◆ Document segment:

Personal information
- Born: Travis Steven Mack April 15, 1983 (age 43) Louisville, Kentucky, U.S.
- Education: University of Louisville
- Years active: 2001–present

Sport
- Sport: NASCAR Cup Series
- Position: Crew chief

= Travis Mack =

NASCAR crew chief

Travis Steven Mack (born April 15, 1983) is an American NASCAR crew chief, most recently for Legacy Motor Club of their No. 42/40 Toyota Camry XSE in the NASCAR Cup Series driven by John Hunter Nemechek. He also previously worked as a crew chief for Trackhouse Racing, JR Motorsports, Leavine Family Racing and Kaulig Racing as well as a pit crew member for Hendrick Motorsports and Clement Racing.

◆ Required actions:
1) Please decide whether each statement agrees with the Travis Mack profile above. For each, answer yes or no and quote the words from the profile that settle it.
(a) Travis Mack was born in Louisville, Kentucky.
(b) Travis Mack studied at the University of Kentucky.
(c) Travis Mack was a pit crew member for Kaulig Racing.
2) Carry on the Travis Mack profile above, starting right after its final sentence.

◆ Data extract:

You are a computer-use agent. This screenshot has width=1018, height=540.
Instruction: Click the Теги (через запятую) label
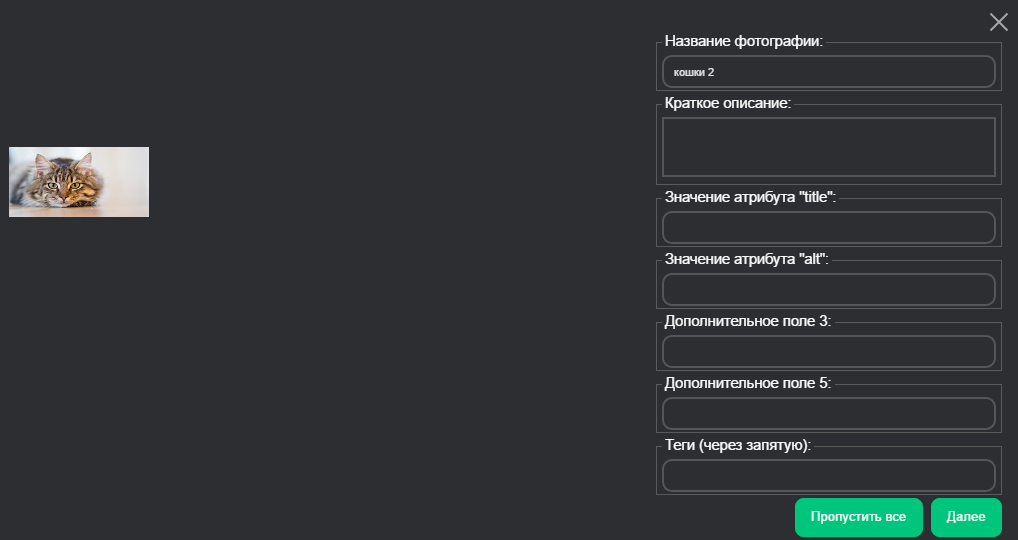pyautogui.click(x=737, y=445)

◆ Answers provided:
1)
(a) Yes: "Louisville, Kentucky, U.S."
(b) No: "Education: University of Louisville"
(c) No: "as well as a pit crew member for Hendrick Motorsports and Clement Racing"

2)
==Racing career==
After graduating from Louisville Male High School and the University of Louisville, Mack began his career as a mechanic on Frank Kimmel's ARCA team, Clement Racing, winning three championships with him, before joining Hendrick Motorsports in 2004 as a shock specialist and front-end mechanic. He moved over to JR Motorsports (Hendrick's Xfinity Series affiliate) in 2013, working on the No. 7 car of Regan Smith, and was reassigned in 2014 as the car chief of the No. 9 car, where he was a part of Chase Elliott's championship-winning team. He rejoined Hendrick Motorsports in 2015 as the car chief for Dale Earnhardt Jr.'s No. 88 car in the Cup Series, moving up with crew chief Greg Ives, who replaced Steve Letarte as Jr's crew chief when Letarte left to become a color commentator for NASCAR on NBC. Mack would also serve as the No. 88 car's interim crew chief for one race in 2017 when Ives was suspended.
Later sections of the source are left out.